For Ackroyd, the Thames is a sacred river, a ‘‘ tremulous deity’’, a baptismal force. It is the river less of Joseph Mallord William Turner and James Abbott McNeill Whistler than of British artist Stanley Spencer, who depicted Christ baptised at Cookham ( a small village on the banks of the Thames), a park bench over John the Baptist’s shoulder.
This book, then, is Ackroyd’s attempt to re- enchant, to re- sanctify the Thames. To this end he has gathered material from folklore, legend, literature and painting and combined it with the more prosaic details of geology, history and natural history to produce a book that is, by turns, inspiring, strange and deeply silly.
As with his popular London: The Biography, the book is arranged thematically, each chapter less a straightforward narrative than an impressionistic meditation on some aspect of the river’s existence.

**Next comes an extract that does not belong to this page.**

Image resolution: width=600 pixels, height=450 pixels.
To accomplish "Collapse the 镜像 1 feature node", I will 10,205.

For all that it is a work of scholarship ( and a pretty impressive one at that), it is also a work of imagination. Thus, the mast house at Brunswick Dock is described as ‘‘ the maypole of the commercial deities’’, while the Thames Valley inhabitants’ fondness for song is attributed to Pan, ‘‘ still busy in the reeds’’.

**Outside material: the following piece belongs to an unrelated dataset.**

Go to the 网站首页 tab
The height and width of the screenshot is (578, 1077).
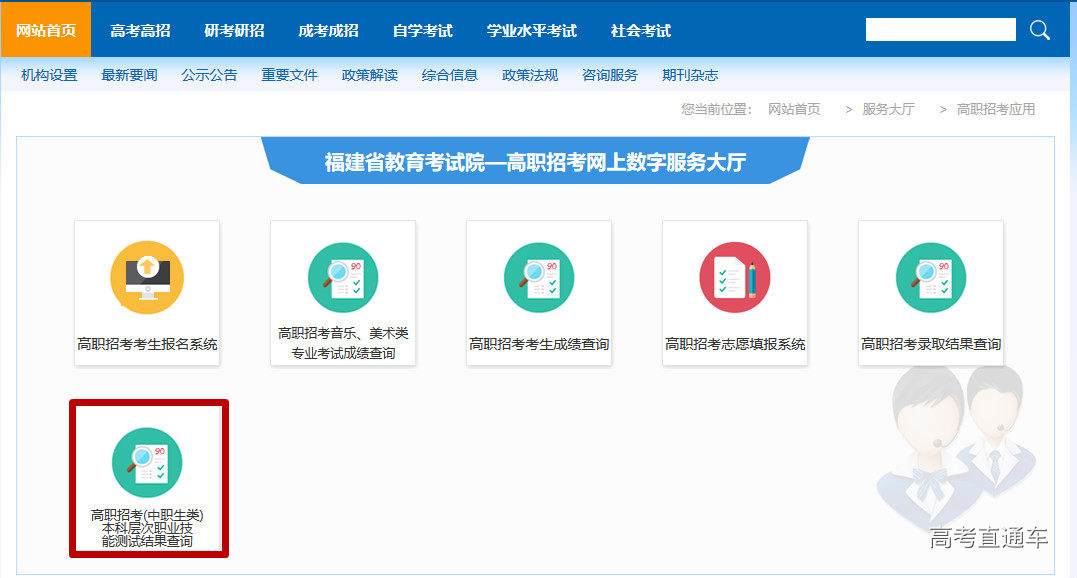click(46, 30)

Sometimes this emphasis on sacredness proves a little difficult to sustain. Certainly, the mire and filth of the Thames, ‘‘ a Stygian pool’’, in Disraeli’s words, ‘‘ reeking with ineffable and unbearable horror’’, is hard to square with Ackroyd’s description of the river as a cleansing or baptismal entity. ( The traditional advice to anyone planning to drown themselves in the Thames is as follows: You’d be better off drinking a glass of it.)
Indeed, there are times Ackroyd’s insistence on the sacred nature of the Thames rings bizarre. ‘‘ The bridge itself is now covered with graffiti; among them ‘ Christ is coming’.’’ Even vandalism is revealing of the Lord.

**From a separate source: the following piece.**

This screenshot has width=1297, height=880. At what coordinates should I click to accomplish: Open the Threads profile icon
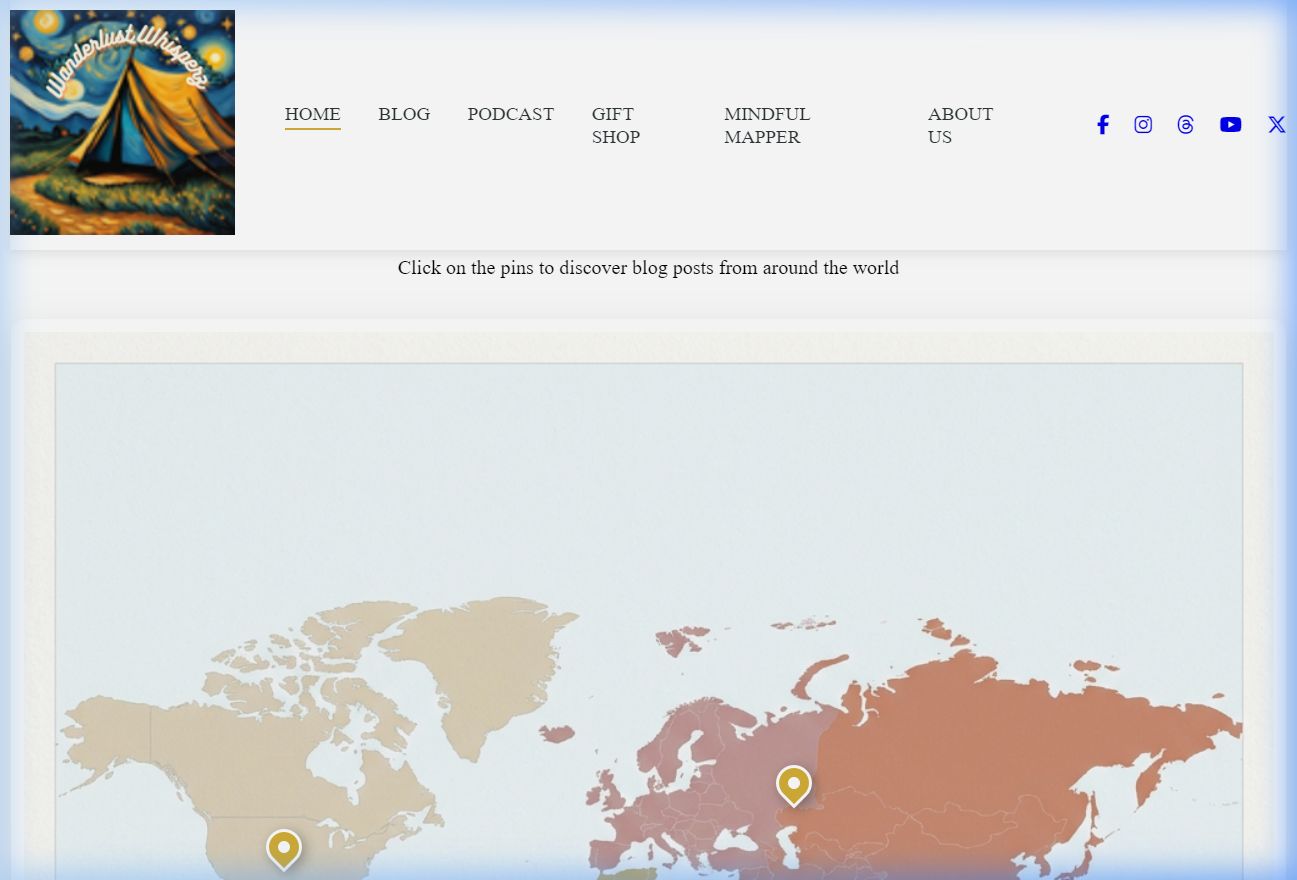1185,125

In addition, Ackroyd shows unmistakable signs of metaphorical overreach. The Thames, it seems, can stand for anything: for eternity and inconstancy, purity and adulteration, innocence and experience; it engenders egalitarianism, yet has proven a magnet to power.
Ackroyd also has a weakness for the poetic non sequitur: imaginative leaps and fanciful connections posing as informed speculation. Thus: ‘‘ In the Aboriginal art of Australia . . . the image of concentric circles is an emblem of water or of a waterhole, from which dreamings emerge or into which they enter. The water and the dream are of the same element. That is why, in Jerome K. Jerome’s Three Men in a Boat , Sonning is an area of the Thames ‘ in which to dream of bygone days, and vanished forms and faces, and things that might have been’.’’
( I kept wondering what my paternal ancestors — watermen, lightermen, barge builders and lock keepers, many of them intimately connected with the Thames — would have made of passages such as this. The ‘‘ horrid oaths and imprecations’’ favoured by the riverine classes may, perhaps, afford a hint.)
Despite these batty assertions, Thames is often a delight to read. When Ackroyd puts aside his religion and trusts his historical sense, he reminds us that history is its own enchantment. Take the following: The Thames seems to contain the debris of the world, bird cages and urethral syringes, watches and wooden stools, pipes and phials and wig- curlers. German pottery lies above Venetian glass. A flint hand- axe might share the same stretch of riverbed with a 16th- century pot and a 19th- century bicycle wheel. A German bomb may lie beside a miniature horsepistol, and a fragment of Roman statuary beside a blackened relic of the Great Fire. Here is Ackroyd at his best: a historical mudlark with an eye for detail and an ear for the mellifluous phrase. Reading his book, one is seized by the blissful awareness that the Thames will never look the same again. This is the highest function of history: not to make us long for the past but to enchant the present.
Richard King is a literary critic based in Perth.